-- Begin --

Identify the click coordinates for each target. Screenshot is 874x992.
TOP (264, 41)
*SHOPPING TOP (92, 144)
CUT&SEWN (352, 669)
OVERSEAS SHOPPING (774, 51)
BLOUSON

-- End --

Copy the part of the material above that opens with the line containing "TOP (92, 144)" and continues through its final line, keeping every line in full and shifting each coordinate in the answers up by 28.

▸ Solution for this task
*SHOPPING TOP (120, 172)
CUT&SEWN (380, 697)
OVERSEAS SHOPPING (802, 79)
BLOUSON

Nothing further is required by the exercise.